HomeArchitectureHouse on Track, STUDIOTAMAT’s loft with a view of Termini Station in...

House on Track, STUDIOTAMAT’s loft with a view of Termini Station in Rome



House on Track is the loft designed for Matteo Soddu, co-founder of STUDIOTAMAT: 95 m2 on the second floor of a late 19th century building located in via Giolitti in the heart of Esquilino district in Rome with a breathtaking view of the platforms of Termini Station.

The three French windows of the living room and the studio have as their horizon the wall covered in Travertine, which houses the control tower that once regulated the railway traffic, designed in the early 1900s by Angiolo Mazzoni.

The design started from the need to expand the spaces, creating a central open space dedicated to the living room, restoring the original ceiling with brick vaults and homogenizing the rooms with a neutral texture-free floor. The use of color defines the areas, minimizing the number of doors and giving a feeling of great openness and versatility.

The central nucleus, which in the previous arrangement housed the bedrooms, has been completely emptied, becoming the beating heart of the loft.

At one end, the kitchen designed ad hoc is covered with two contrasting materials: the steel of the drawers and the top, and the birch of the wall units, the fridge columns and the pantry. A large vintage table with a checkered top is perfect for organizing dinners with many friends and as a theatrical backdrop for the living room.

The living area, furnished with a black leather sofa, a coffee table and vintage office armchairs found in a flea market in Berlin, houses an open metal shelving, framed by walnut-covered audio speakers, which show the couple’s large vinyl collection.

To reveal the owners’ background as DJs and event organizers, as well as the double meaning of the name with which the project has been ironically renamed, the console equipped with mixer, plates and CDJ, made of iron and painted in cherry-colored powder, which dominates the longitudinal wall, surmounted by the baroque shape of the Chalk applique by Servomuto in pure white linen.
The neutral color of the walls, which recalls the reflections of the sun rays on the travertine of the station, highlights the brick vaulted ceiling.

An air diffuser with circular cones and vents unfolds like a fil rouge throughout the apartment. At the entrance, its circular section is taken up in perspective by a custom-designed neon light that depicts a smile, a poster of the acid house — a further tribute to the passion for music that binds the hosts.

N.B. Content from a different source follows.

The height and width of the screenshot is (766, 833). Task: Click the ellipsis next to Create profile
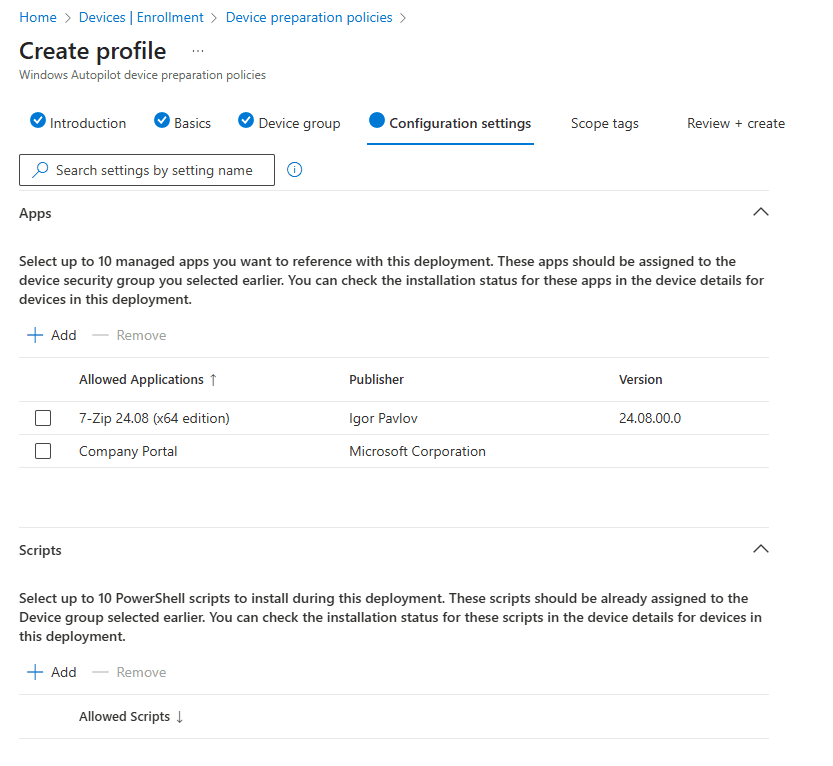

The central open space leads to the study on one side, completely open onto the corridor, which can be transformed into a guest room if necessary, and to the sleeping area on the other side.

The studio is a volume defined by a shade of blue that recalls the sea of ​​Sardinia, where the couple comes from, and the typical color of the houses in Greece, where they often spend their holidays, and extends as far as the corridor, chromatically interrupting the uniform lime-colored resin that extends over the floor in the rest of the apartment. Inside, there are a desk, the Wassily armchair by Knoll, an equipped wall and a niche with a sofa bed, set between a service bathroom and a wardrobe space. Two vintage lights, positioned on the two opposite corners, aim at the vaulted ceiling, here plastered in a neutral color that amplifies the sculptural effect of the blue that envelops the room.

The bedroom with the master bathroom, separated from the living area, find space where the living room once was, and overlook a more private and silent internal courtyard. Characterized by a large arch that houses the sink, the bathroom is covered in three shades — yellow, pink, amaranth — of small-sized tiles, which identify the different functions. The two portholes on the wall that overlook the bedroom allow for natural lighting.

The bedroom follows the logic of the studio: it is as well a single mustard-colored volume, a box that encourages rest. The wall behind the bed is shaped to house a shelf for books and for Nemo’s Lampe de Marseille, while the large wall unit for the open wardrobe is shielded by a full-height curtain with a toile de jouy pattern, in contrast with the Aperitivo suspension lamp by Servomuto, made with Hermès fabrics and brass details.

Original details, vintage furnishings and a bold color palette, sculpt a loft designed ad hoc on the eclectic and lively personality of its owners, in total harmony with the neighborhood in which the apartment is located, fascinating and full of contradictions.